== FRAGMENTO DEL DOCUMENTO ==
......

DEADTOWN

Hermanos Forman

NAVES MATADERO

LSi hubiera sido yo, habría recreado una de indios, no de vaqueros. Algún indio fue arrastrado en su plataforma, como un suvenir rodante, la otra tarde, en Naves Matadero, pero quedó en eso… No he sido yo, han sido los Hermanos Forman los que han imaginado Deadtown. Entiendo perfectamente lo que les atrae de esos otros salvajes con sombrero y armas de fuego, pero donde estén los del torso desnudo con caballos de tres colores, cuchillo de cortar cabelleras y códigos éticos ancestrales… Cuando yo era pequeña, y no tan pequeña, mi apodo era “India”, porque siempre llevaba dos trenzas y una cinta en la cabeza. Luego me solté el pelo y se me fue el encanto. Esto es lo que logran rescatar los Forman: el encanto, la extrañeza del paso del tiempo desde un observatorio mágico: lo imaginario y su contraste. Y para que no perdamos la inocencia -pervertida siempre en aras de la perspectiva-, se empeñan en que nos sintamos inmersos, creando una ensoñación en tres dimensiones. Todo es un truco. De hecho el maestro de ceremonias que guía el espectáculo es un mago. Podemos hacer dos cosas: empeñarnos en desvelar la clave del engaño, o disfrutar de él sin ambages. Yo anduve algo bipolar, de un lado a otro de las posibilidades. A veces con la boca abierta, absorbiendo a través de los sentidos. Otros ratos indagando en el cómo lo hacían. No tengo conclusiones a esto último, solo teorías más o menos baratas que no voy a exponer aquí, por pudor. Puedo describir a mi manera la naturaleza del “objeto artístico” que se nos ofrecía. Era un híbrido: circo, cabaret, animación, marionetas. -Me fascina lo que huye de lo absoluto- Los referentes más adecuados podrían ser las películas de Karel Zeman. Desde luego, ingredientes de la industria de cine checa. Solo que es una vuelta de tuerca a meta-teatro. Y ni siquiera así queda definido. Cine dentro del teatro. Teatro dentro del cine. Según cómo se mire. Poliédrico.

Desde el inicio se nos invitaba al juego. El humor y la alegría eran herramientas del elenco, en el más riguroso directo, incluida la música. En Madrid lo teníamos de frente, el espectáculo, aunque desde la entrada se interactuase con el público -yo no podía dejar de mirar al acomodador de los bigotes retorcidos y él me saludaba cada vez con un gesto de su cabeza-. Dicen que en otros lugares lo que se construye para la representación es una cantina en la que los espectadores se ingresan, es decir, que forman parte. En esta ocasión el formato se ha tenido que adaptar al espacio de la Sala Fernando Arrabal. La escenografía resultaba como esos juguetes antiguos con departamentos de donde extraer los diferentes accesorios. Aparecían y desaparecían personajes y estancias como los conejos de las chisteras. Conejos no había, pero sí payasos, no de los cutres sino de los checos, de los que montan en bicicleta al tiempo que saltan en la cama elástica. Uno bailó con una cantante subido a su caballo rodante. En general, cantaron mucho y bailaron más, con la cara estirada de los tontos cuando son felices.

......

== INSTRUCCIONES DE LA TAREA ==
Continúa, por favor, la reseña sobre Deadtown desde donde termina. El material que viene a continuación no guarda relación con la reseña sobre Deadtown.

== BLOQUE DE DATOS ==
......

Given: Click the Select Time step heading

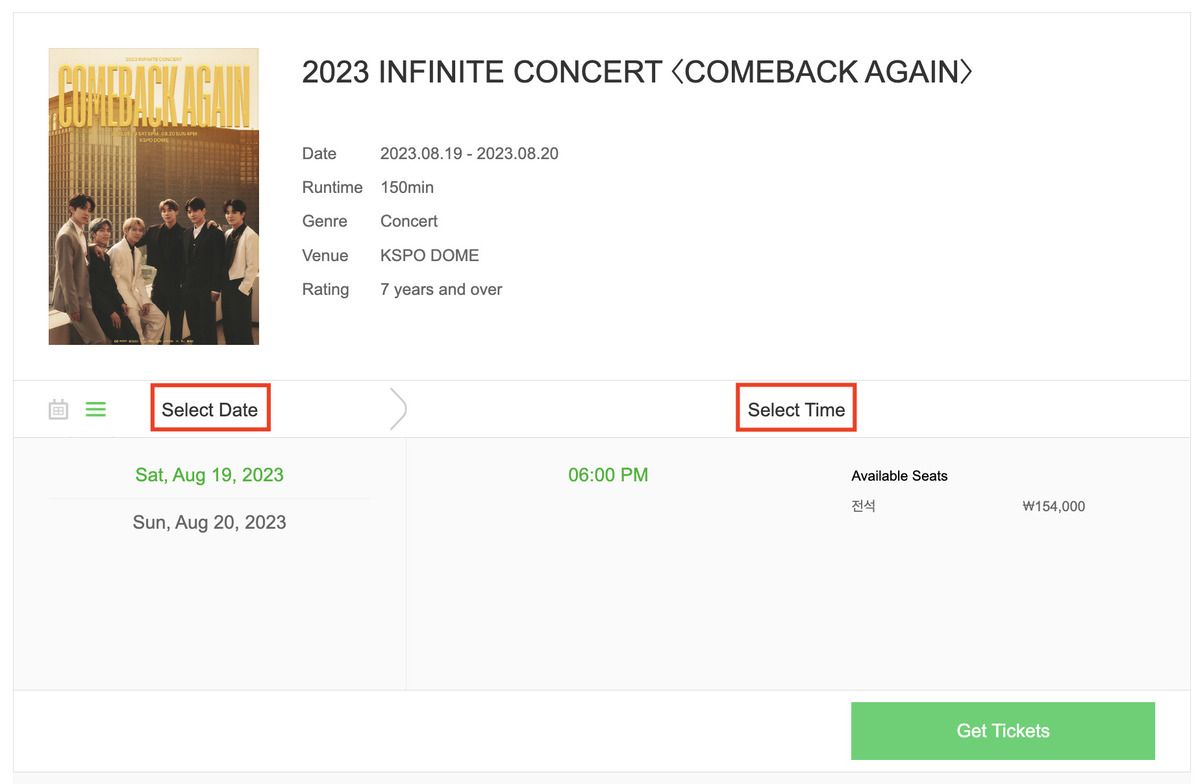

......

== RESULTADO DE LA TAREA ==
Un ápice de reiteración entre las sorpresas, y nos trasladamos desde lo rancio de ese cabaret portátil, a los inmensos paisajes vacíos del oeste americano. Ahí todo era posible: las sombras avanzaban hacia un destino, todo artificio tenía sentido, pese a quien pese. Daba igual que los caballos tuvieran ruedas o que les brotasen alas. El caso es que rodaban los ramajes resecos -hechos bola- ante el fondo sepia. Estábamos en una de vaqueros en tres dimensiones. Lo que nos separaba ahora de los actores, de sus siluetas en negro, era tan sutil como eficiente a la hora de conseguir el efecto. Este viaje alucinatorio nos paseó por los alrededores de una ciudad fantasma en medio de la nada y derivó en el interior de una cantina, la única cantina, donde todo Deadtown se reunía, o al menos todo el que iba armado.
La trama que se sucedía no importaba demasiado. Lo alucinatorio era todo el aparato puesto en pie para que esa historia fuera un hecho imaginable allí, en un teatro, frente al público actual, en esta época enfurecida por la técnica, devorada por la plaga de imágenes, hiper-conectada y obtusa. ¡Qué necesidad tenemos de oasis! Y qué mejor oasis -con tanto ruido- que el cine mudo. En este código fuimos introducidos. Nos dejamos bambolear de lo frenético y coloreado de la comedia, a la cámara lenta y los claroscuros del drama. Fue sutil y placentero este trance inesperado, gracias a la maestría de los actores. La multiplicidad de las disciplinas que se pusieron en práctica durante la función y el nivel en la ejecución de las mismas, otorgan gran valor al espectáculo.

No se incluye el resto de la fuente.